### Text
============================================================
The Curious Dev

Various programming sidetracks and shiny-object detours

Three Ways of Mapping With XSL

When transforming a payload from one form to another it’s often necessary to map various fields. An example of this may be as simple as mapping from a country code to the full name of said country, i.e. AUS to Australia.

There several ways to achieve this, some more flexible than others.

To use the example of country code mapping, here’s the input data that we’re required to map/transform:

<countries>
    <country>AUS</country>
    <country>BRA</country>
    <country>GRC</country>
    <country>JPN</country>
    <country>GBR</country>
</countries>

External mapping file

First up is referring to an external file that contains the relevant mapping and using XPATH grab the correct value.

For an external mapping file we simply include the relevant path to the mapping file, but this could just as easily be an URL from the web, either of:

<xsl:variable name="countryList">../xml/countrylist.xml</xsl:variable>

or

<xsl:variable name="countryList">http://s3.amazonaws.com/thecuriousdev.com/countrylist.xml</xsl:variable>

This file simply consists of both the code and name for each country, i.e.

<?xml version="1.0" encoding="UTF-8"?>
<countries>
    <country>
        <name>Afghanistan</name>
        <code>AFG</code>
    </country>
    <country>
        <name>Albania</name>
        <code>ALB</code>
    </country>
    ...
    <country>
        <name>Zambia</name>
        <code>ZMB</code>
    </country>
    <country>
        <name>Zimbabwe</name>
        <code>ZWE</code>
    </country>
</countries>

Performing the mapping is as easy as loading the external file with the document function and then extract the appropriate value with an XPATH:

<xsl:value-of select="document($countryList)/countries/country[code=$country]/name"/>

Full template is here.

Local mapping variable

Sometimes it may not be desirable to have an external mapping file, so an embedded variable with the relevant mappings could be included in the XSL itself.
============================================================
### Provided information
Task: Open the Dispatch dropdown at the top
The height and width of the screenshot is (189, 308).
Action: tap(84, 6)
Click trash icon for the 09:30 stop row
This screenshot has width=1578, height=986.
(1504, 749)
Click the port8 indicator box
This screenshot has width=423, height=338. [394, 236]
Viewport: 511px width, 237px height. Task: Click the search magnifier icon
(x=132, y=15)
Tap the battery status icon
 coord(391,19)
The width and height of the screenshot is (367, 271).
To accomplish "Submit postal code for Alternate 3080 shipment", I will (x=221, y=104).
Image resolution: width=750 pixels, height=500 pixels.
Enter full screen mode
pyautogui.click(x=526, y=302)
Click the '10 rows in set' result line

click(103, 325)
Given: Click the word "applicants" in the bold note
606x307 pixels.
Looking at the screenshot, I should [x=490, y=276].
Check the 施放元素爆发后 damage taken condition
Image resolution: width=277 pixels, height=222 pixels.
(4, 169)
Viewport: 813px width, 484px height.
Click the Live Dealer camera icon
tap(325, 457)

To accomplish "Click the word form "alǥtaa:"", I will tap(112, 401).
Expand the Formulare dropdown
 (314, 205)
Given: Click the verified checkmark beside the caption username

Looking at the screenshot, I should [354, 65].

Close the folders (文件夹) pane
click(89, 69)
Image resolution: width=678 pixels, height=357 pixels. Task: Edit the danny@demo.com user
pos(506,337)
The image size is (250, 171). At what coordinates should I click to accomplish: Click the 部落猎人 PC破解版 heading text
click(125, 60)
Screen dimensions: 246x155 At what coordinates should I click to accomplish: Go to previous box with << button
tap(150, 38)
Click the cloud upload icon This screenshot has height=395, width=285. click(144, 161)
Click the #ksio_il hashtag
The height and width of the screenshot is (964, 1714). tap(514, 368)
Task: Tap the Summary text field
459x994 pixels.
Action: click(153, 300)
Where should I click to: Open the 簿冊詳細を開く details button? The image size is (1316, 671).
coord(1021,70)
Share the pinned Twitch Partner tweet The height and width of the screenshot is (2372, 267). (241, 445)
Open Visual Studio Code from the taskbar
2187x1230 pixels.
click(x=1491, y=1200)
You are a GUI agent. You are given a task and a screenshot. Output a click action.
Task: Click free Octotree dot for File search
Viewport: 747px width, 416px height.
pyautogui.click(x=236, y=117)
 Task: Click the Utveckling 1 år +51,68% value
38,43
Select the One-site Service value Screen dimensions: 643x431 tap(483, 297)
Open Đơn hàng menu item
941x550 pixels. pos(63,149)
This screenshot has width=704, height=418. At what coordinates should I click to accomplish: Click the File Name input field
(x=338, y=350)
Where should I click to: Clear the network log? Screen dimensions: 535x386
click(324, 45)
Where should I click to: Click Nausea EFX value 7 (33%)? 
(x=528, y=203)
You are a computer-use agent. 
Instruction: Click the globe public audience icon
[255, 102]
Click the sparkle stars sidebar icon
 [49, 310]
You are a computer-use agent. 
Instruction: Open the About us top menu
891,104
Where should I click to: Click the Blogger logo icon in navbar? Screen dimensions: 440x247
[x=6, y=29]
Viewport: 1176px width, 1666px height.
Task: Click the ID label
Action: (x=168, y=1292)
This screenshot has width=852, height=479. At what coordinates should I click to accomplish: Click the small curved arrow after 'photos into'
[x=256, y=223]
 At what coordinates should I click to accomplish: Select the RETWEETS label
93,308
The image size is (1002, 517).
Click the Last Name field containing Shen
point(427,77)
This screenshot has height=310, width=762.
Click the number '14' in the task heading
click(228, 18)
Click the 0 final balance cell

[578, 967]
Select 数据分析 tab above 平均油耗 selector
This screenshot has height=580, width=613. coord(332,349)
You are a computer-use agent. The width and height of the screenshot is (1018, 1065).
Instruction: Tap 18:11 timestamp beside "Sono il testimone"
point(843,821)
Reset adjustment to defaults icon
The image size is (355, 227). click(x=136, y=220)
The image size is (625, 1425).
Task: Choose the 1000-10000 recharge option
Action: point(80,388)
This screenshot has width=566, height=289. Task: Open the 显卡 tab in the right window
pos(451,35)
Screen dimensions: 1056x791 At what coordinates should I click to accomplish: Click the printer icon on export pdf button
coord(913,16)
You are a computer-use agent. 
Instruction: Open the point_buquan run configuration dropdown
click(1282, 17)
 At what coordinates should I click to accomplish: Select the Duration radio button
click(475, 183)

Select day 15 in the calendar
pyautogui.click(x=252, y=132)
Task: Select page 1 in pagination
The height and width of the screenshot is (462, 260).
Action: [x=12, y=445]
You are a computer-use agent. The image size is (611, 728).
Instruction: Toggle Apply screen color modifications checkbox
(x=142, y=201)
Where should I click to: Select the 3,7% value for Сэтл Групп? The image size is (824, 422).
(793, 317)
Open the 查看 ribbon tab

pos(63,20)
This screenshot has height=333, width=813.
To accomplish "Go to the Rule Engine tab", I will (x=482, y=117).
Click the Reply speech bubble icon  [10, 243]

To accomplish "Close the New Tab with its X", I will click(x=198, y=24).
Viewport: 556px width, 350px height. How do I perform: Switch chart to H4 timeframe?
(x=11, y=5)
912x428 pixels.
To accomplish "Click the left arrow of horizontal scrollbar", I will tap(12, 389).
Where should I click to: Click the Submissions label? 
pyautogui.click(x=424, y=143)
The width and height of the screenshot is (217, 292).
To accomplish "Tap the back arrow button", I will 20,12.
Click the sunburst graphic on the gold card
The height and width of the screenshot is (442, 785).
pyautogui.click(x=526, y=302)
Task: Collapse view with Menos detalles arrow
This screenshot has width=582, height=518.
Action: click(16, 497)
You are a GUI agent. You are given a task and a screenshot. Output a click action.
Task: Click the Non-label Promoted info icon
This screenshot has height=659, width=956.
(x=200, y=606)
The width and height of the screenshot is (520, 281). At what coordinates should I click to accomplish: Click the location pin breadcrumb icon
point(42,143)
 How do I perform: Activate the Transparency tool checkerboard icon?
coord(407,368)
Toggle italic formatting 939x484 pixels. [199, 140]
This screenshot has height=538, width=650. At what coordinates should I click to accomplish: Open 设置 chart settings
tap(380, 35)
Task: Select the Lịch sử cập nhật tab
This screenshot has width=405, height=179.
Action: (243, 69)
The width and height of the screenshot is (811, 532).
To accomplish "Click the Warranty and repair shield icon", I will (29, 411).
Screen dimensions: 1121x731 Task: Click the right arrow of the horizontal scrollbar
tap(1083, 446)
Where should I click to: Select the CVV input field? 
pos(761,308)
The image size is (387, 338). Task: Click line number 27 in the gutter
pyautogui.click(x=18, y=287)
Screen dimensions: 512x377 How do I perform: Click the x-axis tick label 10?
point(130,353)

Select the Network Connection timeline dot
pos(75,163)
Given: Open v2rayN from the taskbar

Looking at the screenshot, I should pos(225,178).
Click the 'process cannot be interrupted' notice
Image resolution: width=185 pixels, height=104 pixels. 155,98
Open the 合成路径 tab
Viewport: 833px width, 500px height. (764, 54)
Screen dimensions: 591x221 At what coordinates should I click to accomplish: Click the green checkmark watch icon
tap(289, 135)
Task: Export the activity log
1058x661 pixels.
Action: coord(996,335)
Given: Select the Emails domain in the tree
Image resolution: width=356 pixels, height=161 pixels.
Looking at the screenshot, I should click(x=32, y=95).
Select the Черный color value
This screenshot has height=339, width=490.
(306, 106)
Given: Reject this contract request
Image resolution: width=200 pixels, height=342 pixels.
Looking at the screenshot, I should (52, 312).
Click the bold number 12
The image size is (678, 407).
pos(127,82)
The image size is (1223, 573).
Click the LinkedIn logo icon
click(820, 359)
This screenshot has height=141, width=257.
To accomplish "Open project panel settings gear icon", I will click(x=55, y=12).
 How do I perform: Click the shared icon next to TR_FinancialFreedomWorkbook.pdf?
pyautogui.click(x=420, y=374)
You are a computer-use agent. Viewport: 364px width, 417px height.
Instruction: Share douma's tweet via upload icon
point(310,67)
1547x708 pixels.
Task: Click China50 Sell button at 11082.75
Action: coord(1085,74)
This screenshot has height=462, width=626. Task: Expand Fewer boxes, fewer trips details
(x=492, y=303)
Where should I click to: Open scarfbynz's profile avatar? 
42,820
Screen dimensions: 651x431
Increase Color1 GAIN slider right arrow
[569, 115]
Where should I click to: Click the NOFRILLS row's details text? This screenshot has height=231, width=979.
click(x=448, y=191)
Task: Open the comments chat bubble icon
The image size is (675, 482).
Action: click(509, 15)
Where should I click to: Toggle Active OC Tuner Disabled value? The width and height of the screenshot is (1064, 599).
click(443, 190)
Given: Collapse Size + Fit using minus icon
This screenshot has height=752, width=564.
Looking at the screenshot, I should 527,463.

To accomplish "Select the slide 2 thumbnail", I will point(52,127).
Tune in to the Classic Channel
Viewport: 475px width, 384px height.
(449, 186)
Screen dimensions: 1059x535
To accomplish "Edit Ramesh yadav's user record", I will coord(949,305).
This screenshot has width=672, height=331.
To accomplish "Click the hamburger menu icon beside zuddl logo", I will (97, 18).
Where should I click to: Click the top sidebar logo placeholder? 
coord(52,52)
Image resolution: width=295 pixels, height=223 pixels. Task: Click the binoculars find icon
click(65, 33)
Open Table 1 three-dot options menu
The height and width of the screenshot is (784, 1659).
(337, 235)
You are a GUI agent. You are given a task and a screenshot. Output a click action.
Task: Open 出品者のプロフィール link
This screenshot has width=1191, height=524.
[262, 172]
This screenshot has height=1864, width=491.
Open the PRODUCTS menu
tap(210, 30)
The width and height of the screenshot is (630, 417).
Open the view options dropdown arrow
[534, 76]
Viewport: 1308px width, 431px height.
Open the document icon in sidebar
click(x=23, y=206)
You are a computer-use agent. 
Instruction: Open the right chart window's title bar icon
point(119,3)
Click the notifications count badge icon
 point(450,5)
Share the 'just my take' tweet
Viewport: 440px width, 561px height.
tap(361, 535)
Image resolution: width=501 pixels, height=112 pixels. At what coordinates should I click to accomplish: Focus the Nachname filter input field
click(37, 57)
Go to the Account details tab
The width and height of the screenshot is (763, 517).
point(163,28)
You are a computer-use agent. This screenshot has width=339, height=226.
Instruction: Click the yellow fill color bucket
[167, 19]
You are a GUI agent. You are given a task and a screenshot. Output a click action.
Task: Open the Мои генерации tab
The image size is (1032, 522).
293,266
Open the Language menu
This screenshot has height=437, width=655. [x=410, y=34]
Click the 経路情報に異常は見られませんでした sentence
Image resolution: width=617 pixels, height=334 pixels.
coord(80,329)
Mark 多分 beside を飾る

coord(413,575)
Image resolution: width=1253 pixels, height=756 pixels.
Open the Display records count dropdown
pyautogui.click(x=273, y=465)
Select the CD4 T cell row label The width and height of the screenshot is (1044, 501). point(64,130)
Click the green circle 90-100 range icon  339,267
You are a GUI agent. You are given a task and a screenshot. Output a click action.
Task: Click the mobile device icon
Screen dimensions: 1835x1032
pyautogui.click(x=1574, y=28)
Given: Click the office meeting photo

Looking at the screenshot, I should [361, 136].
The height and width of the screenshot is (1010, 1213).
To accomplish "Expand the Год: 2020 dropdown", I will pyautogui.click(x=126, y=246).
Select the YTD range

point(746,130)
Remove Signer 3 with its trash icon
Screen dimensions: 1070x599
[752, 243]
============================================================
### Challenge 1
Which country codes does the XSL mapping post list in the input data it needs to transform?
### Challenge 2
Carry the post on mapping with XSL forward from its last sentence.

### Expected answer 1
AUS, BRA, GRC, JPN, GBR

### Expected answer 2
This is the same data as in the external mapping file from above, only it’s now in a variable:

<xsl:variable name="countryList">
            <countries>
                <country>
                    <name>Afghanistan</name>
                    <code>AFG</code>
                </country>
                <country>
                    <name>Albania</name>
                    <code>ALB</code>
                </country>
                ...
                <country>
                    <name>Zambia</name>
                    <code>ZMB</code>
                </country>
                <country>
                    <name>Zimbabwe</name>
                    <code>ZWE</code>
                </country>
            </countries>
        </xsl:variable>

It’s not possible to simply call an XPATH on this variable due to a limitation in XSLT 1.0, it returns an all but unusable “fragmented nodeset” but with a widely supported extension it’s very easy.

Typcically I use the default XSLT Processor in Java (generally known as JAXP) which my take is it was a port of Xalan-J at some point. For JAXP, the extended functions are included so enabling the extended libraries is as easy as including the namespace in the opening tag of the XSL file:

<xsl:stylesheet version="1.0" xmlns:xsl="http://www.w3.org/1999/XSL/Transform"
                xmlns:exsl="http://exslt.org/common" extension-element-prefixes="exsl">

With that enabled, we can then simply pass the countryList variable through the exsl:node-set() function to produce a useful node-set that can be XPATH’d.

<xsl:value-of select="exsl:node-set($countryList)/countries/country[code=$country]/name"/>

Full template is here.

Local string mapping variable

In a recent piece of work I did there was a constraint where it was not possible to have external resources, nor use extension functions, so both the previously discussed options were ruled out. What this left was good ole string manipulation, what I term ”string bashing”. Essentially we simply include a string variable made up of key/value properties that we then substring to extract the relevant data as needed for the mapping.

I wrote a separate simple XSL to produce this key/value string, which we just include in our template:

<xsl:variable name="countryList">
            ;AFG=Afghanistan;ALB=Albania;DZA=Algeria;AND=Andorra;AGO=Angola;ATG=Antigua and Barbuda;ARG=Argentina;ARM=Armenia;AUS=Australia;AUT=Austria;AZE=Azerbaijan;BHS=Bahamas
            ...
        </xsl:variable>

Then with a compact but powerful call we can grab the desired value:

<xsl:value-of select="substring-before(substring-after($countryList, concat(';',$countryCode,'=')),';')"/>

The result of this is just the same as the first two mapping options discussed above, it just doesn’t have the simplicity of being able to use an XPATH.

Full template is here.

So there are three ways to do mapping with XSL, there are likely others, generally I prefer the first option with an external mapping file as that gives us the best option for re-use elsewhere, but that is not always possible.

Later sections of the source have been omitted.